The 90-year-old actor launched Wednesday aboard a rocket and a capsule developed by Blue Origin, the private spaceflight company founded by Amazon founder Jeff Bezos. The historic joyride made Shatner the oldest person to reach space.

"It was unbelievable," Shatner said shortly after emerging from the capsule. "I'm so filled with emotion."

Shatner and three other crew members — Audrey Powers, Blue Origin’s vice president of mission and flight operations, and two paying customers, Glen de Vries and Chris Boshuizen — rode Blue Origin's New Shepard rocket and capsule to the edge of space. Liftoff occurred at around 10:50 a.m. ET, and the entire flight lasted about 10 minutes.

Bezos escorted the four passengers to the launch pad and greeted them after their spacecraft touched down again. After Shatner climbed out of the capsule, he hugged Bezos and shared how moved he was by the brief trip.

"What you have given me is the most profound experience I can imagine," he told Bezos through tears. "I am overwhelmed. I had no idea."

Shatner, who recalled feeling jittery before liftoff, spoke about what it was like to accelerate to the edge of space. He also described seeing the planet's thin atmosphere and gazing back at the curvature of Earth.

"There's this soft blue," Shatner said. "And it’s so thin. And you’re through it in an instant."

Image: Chris Boshuizen, William Shatner, Audrey Powers and Glen de Vries are scheduled to launch Oct. 13, 2021. (Blue Origin / via AP)
Image: Chris Boshuizen, William Shatner, Audrey Powers and Glen de Vries are scheduled to launch Oct. 13, 2021. (Blue Origin / via AP)

During the flight, Shatner tweeted a quote from the 17th century physicist Isaac Newton: "I do not know what I may appear to the world, but to myself I seem to have been only like a boy playing on the seashore, diverting myself in now & then finding a smoother pebble or a prettier shell than ordinary, whilst the great ocean of truth lay all undiscovered before me."

The mission was delayed by nearly an hour as crews at the launch pad worked to ensure that the rocket was ready for flight. High winds at the Texas launch site had forced Blue Origin to push the expedition from its originally scheduled time earlier in the week.

In an interview last week on NBC’s “TODAY” show, Shatner spoke about his anticipation for the flight.

“I’m going to see the vastness of space and the extraordinary miracle of our Earth and how fragile it is compared to the forces at work in the universe — that’s really what I’m looking for," he said.

Shatner's trip was Blue Origin's second launch of an all-civilian crew. The company's inaugural flight in July was a high-profile and high-stakes event, with Bezos, his brother and two other passengers onboard.

The New Shepard rocket and capsule are designed for suborbital jaunts, which don't actually enter into orbit around Earth but rather fly to the edge of space, at an altitude of more than 65 miles, where passengers can experience around four minutes of weightlessness.

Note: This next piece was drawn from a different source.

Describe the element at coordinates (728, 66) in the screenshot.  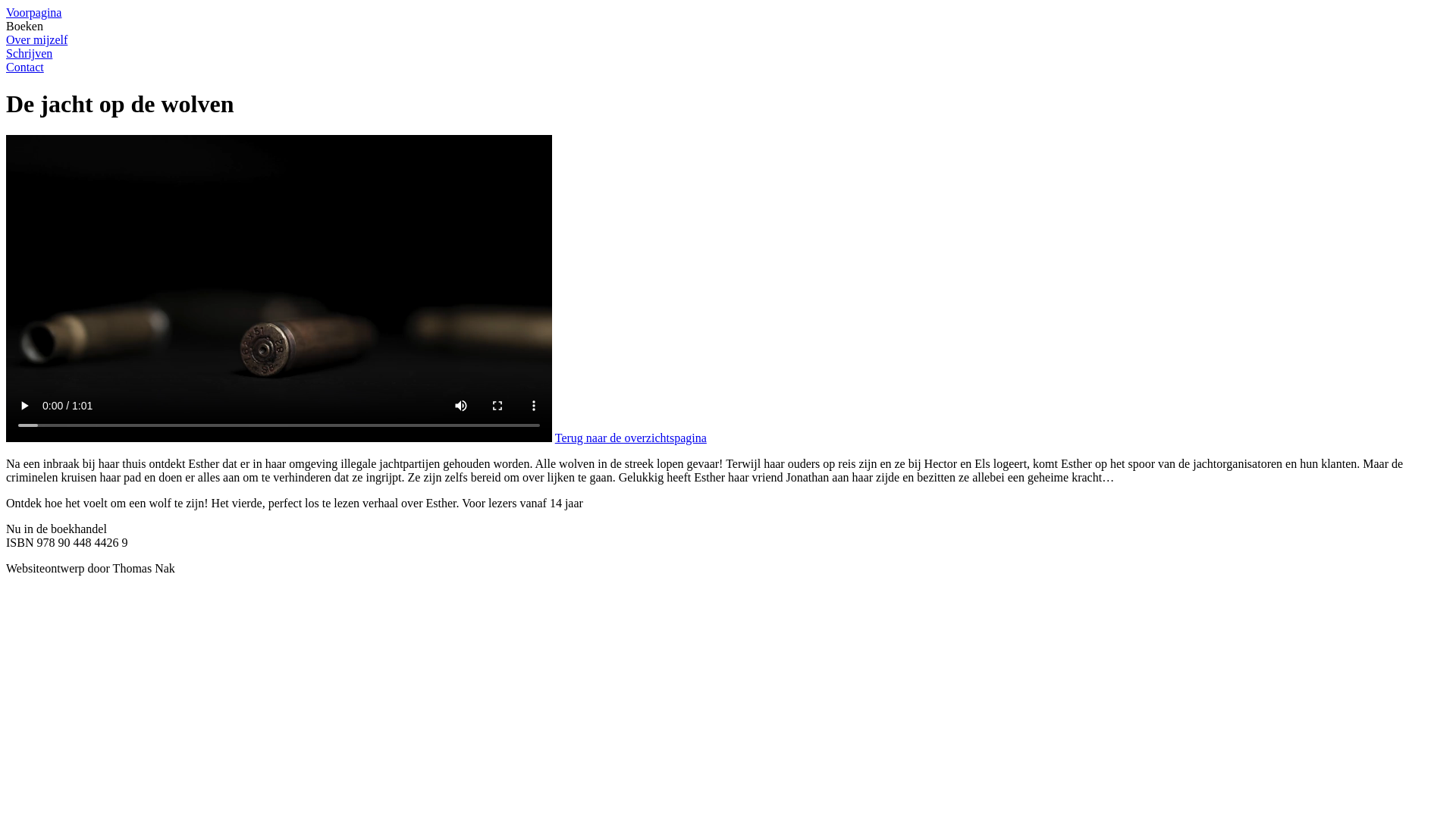
I see `'Contact'` at that location.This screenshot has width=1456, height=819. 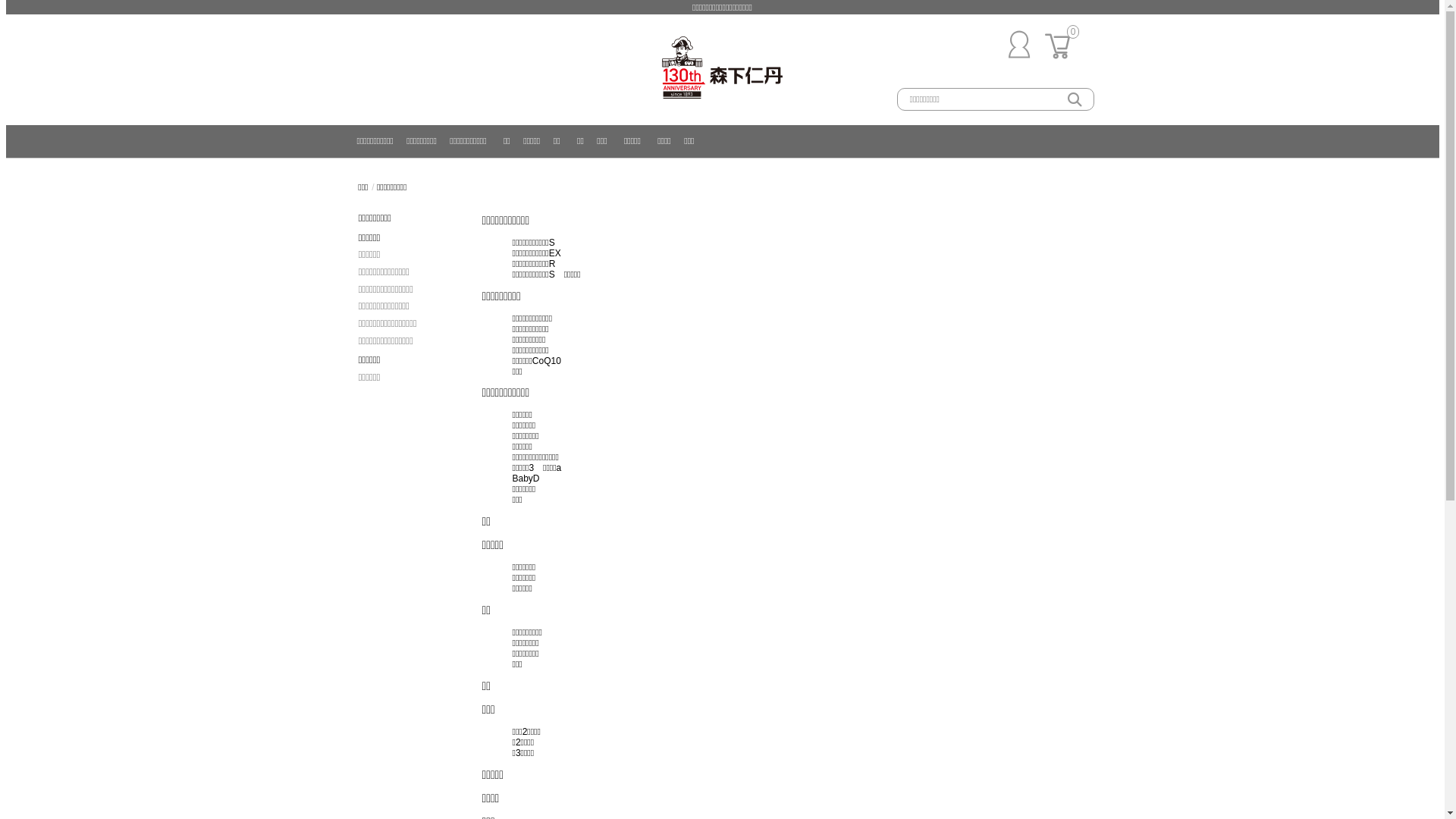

Wednesday's flight launched from a site in west Texas, southeast of El Paso. After liftoff, the rocket accelerated toward space at three times the speed of sound. At about 250,000 feet, the New Shepard capsule separated, taking Shatner and his fellow crew members to the edge of space.

After reaching a peak altitude of 351,000 feet, the craft descended under parachutes and landed again in the Texas desert.

Shatner's expedition was the latest in what has been a recent flurry of space tourism flights. Nine days before Bezos flew to the edge of space, British billionaire Richard Branson completed his own suborbital joyride, riding aboard a rocket-powered vehicle developed by his own space tourism company, Virgin Galactic.

Neither Blue Origin nor Virgin Galactic have announced final pricing for their suborbital flights. Tickets are expected to cost several hundreds of thousands of dollars.

In addition to trips to the edge of space, people with deep pockets may soon be able to pay for orbital experiences and longer stays in microgravity.

Last month, SpaceX, the spaceflight company founded by billionaire Elon Musk, launched four private passengers into orbit around Earth on a three-day expedition. That flight made history as the first orbital launch with an all-civilian crew.

SpaceX is also preparing to launch three private passengers, who each paid $55 million, to the International Space Station early next year.